Repository Organization with Catalog and Query
repoindex provides powerful tools for organizing and finding repositories through its tagging system and query language.
Catalog System
The catalog system allows you to organize repositories with tags, both explicit (user-defined) and implicit (auto-generated).
Adding Tags
# Tag a single repository
repoindex catalog add myproject python ml research
# Tag multiple repos
repoindex catalog add project1 client-work urgent
repoindex catalog add project2 client-work completed
Viewing Tagged Repositories
# Show all tagged repos
repoindex catalog show --pretty
# Filter by specific tags
repoindex catalog show -t python --pretty
# Require multiple tags (AND operation)
repoindex catalog show -t python -t ml --all-tags --pretty
# JSONL output for processing
repoindex catalog show -t client-work | jq -r '.name'
Removing Tags
# Remove specific tags
repoindex catalog remove myproject urgent
# Remove all tags from a repo
repoindex catalog clear myproject
Implicit Tags
The system automatically generates implicit tags from repository metadata:
| Tag Pattern | Description | Example |
|---|---|---|
repo:NAME |
Repository name | repo:repoindex |
lang:LANGUAGE |
Primary language | lang:python |
dir:PARENT |
Parent directory | dir:work |
org:OWNER |
GitHub organization | org:facebook |
has:LICENSE |
Has license file | has:license |
has:README |
Has README file | has:readme |
has:DOCS |
Has documentation | has:docs |
tool:TOOL |
Documentation tool | tool:mkdocs |
license:TYPE |
License type | license:mit |
topic:TOPIC |
GitHub topics | topic:machine-learning |
Query Language
The query command provides fuzzy matching and complex boolean expressions.
Basic Syntax
# Simple equality
repoindex query "language == 'Python'"
# Fuzzy matching with ~=
repoindex query "language ~= 'pyton'" # Matches Python
# Comparisons
repoindex query "stars > 10"
repoindex query "forks >= 5"
repoindex query "created_at < '2023-01-01'"
# Contains operator
repoindex query "'machine-learning' in topics"
repoindex query "topics contains 'ml'"
# Not equal
repoindex query "license.key != 'proprietary'"
Complex Expressions
# AND operations
repoindex query "stars > 10 and language == 'Python'"
# OR operations
repoindex query "language == 'Python' or language == 'JavaScript'"
# Parentheses for grouping
repoindex query "(stars > 5 or forks > 2) and language ~= 'python'"
# Nested field access
repoindex query "license.name contains 'MIT'"

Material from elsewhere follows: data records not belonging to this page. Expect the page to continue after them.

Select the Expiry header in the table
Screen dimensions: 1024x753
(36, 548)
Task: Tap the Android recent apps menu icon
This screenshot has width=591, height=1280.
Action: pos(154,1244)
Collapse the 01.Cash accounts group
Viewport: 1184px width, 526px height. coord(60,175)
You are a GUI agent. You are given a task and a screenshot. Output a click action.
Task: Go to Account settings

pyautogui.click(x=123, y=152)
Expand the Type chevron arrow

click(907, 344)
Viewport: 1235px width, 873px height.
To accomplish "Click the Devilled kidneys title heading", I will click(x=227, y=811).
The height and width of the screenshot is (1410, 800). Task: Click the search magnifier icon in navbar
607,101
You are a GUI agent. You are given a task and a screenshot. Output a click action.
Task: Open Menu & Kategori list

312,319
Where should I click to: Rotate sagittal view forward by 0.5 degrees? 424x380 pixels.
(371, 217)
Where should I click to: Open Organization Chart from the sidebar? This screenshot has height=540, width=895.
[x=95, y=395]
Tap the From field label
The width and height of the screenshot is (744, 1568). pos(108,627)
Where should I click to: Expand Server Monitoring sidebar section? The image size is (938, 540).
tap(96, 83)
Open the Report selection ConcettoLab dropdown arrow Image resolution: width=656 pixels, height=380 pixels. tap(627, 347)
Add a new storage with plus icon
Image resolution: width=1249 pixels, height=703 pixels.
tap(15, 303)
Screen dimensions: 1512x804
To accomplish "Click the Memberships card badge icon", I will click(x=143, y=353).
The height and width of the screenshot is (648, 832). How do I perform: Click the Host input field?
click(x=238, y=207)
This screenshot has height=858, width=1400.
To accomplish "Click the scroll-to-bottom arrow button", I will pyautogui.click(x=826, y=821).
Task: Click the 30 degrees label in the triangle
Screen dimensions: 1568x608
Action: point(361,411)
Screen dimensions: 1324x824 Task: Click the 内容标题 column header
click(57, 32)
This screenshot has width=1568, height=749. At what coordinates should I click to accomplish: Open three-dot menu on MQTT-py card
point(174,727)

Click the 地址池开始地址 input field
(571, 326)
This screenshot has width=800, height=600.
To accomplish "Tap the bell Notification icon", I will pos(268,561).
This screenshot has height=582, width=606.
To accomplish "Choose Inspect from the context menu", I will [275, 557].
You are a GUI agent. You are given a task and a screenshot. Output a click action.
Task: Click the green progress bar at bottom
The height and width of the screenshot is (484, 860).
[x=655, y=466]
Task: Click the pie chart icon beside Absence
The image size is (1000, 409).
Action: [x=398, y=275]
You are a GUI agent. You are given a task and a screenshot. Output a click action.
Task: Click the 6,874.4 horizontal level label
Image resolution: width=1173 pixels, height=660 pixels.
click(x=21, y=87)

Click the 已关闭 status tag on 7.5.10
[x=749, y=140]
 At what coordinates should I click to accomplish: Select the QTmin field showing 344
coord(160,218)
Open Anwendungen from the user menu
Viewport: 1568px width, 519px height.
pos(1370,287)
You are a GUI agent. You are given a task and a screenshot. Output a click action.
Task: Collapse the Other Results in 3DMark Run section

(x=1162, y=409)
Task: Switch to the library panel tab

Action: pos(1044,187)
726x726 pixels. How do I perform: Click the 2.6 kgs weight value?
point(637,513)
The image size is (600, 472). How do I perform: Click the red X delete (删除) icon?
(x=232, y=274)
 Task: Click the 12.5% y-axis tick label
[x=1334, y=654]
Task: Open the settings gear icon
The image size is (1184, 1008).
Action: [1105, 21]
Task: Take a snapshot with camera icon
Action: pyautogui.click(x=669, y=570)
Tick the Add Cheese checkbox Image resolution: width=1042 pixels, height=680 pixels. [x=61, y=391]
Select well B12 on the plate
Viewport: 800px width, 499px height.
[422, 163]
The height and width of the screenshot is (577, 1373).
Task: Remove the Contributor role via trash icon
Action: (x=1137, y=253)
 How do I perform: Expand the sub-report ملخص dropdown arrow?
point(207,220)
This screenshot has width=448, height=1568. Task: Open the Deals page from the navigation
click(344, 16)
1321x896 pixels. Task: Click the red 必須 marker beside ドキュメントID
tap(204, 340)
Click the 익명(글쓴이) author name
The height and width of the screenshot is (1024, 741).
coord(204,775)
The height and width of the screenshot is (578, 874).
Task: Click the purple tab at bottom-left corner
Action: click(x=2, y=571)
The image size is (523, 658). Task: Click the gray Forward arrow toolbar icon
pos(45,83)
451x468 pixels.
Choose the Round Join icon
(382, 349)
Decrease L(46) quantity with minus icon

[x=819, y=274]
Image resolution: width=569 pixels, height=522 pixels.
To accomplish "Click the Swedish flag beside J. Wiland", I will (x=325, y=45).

repoindex query "remote.owner == 'myorg'"
Fuzzy Matching
The ~= operator uses fuzzy string matching:
# Typos are forgiven
repoindex query "name ~= 'djago'" # Matches django
# Partial matches
repoindex query "description ~= 'web framework'"
# Case insensitive
repoindex query "language ~= 'PYTHON'"
Combining Catalog and Query
Use both systems together for powerful filtering:
# Tag-based pre-filtering with query refinement
repoindex list -t "lang:python" | jq -r '.path' | \
xargs -I {} repoindex query "stars > 5" --path {}
# Find untagged repos
repoindex query "true" | jq -r '.name' > all-repos.txt
repoindex catalog show | jq -r '.name' > tagged-repos.txt
comm -23 <(sort all-repos.txt) <(sort tagged-repos.txt)
Common Patterns
Project Organization
# Tag by project status
repoindex catalog add project1 active in-development
repoindex catalog add project2 completed archived
repoindex catalog add project3 active needs-review
# Find active projects needing review
repoindex catalog show -t active -t needs-review --all-tags
Client Work
# Tag by client
repoindex catalog add webapp client:acme web
repoindex catalog add api client:acme backend
repoindex catalog add report client:bigco analysis
# All work for a client
repoindex catalog show -t "client:acme"
Technology Stacks
# Tag by stack
repoindex catalog add frontend react typescript webpack
repoindex catalog add backend python django postgresql
repoindex catalog add mobile flutter dart
# Find all TypeScript projects
repoindex catalog show -t typescript
# Or use implicit tags
repoindex list -t "lang:typescript"
Maintenance Status
# Tag by maintenance needs
repoindex catalog add oldproject needs:update needs:tests
repoindex catalog add newproject well-maintained has:ci
# Find projects needing attention
repoindex catalog show -t "needs:update"
Query Examples
Finding Repositories
# Popular Python projects
repoindex query "language == 'Python' and stars > 10"
# Recently updated
repoindex query "updated_at > '2024-01-01'"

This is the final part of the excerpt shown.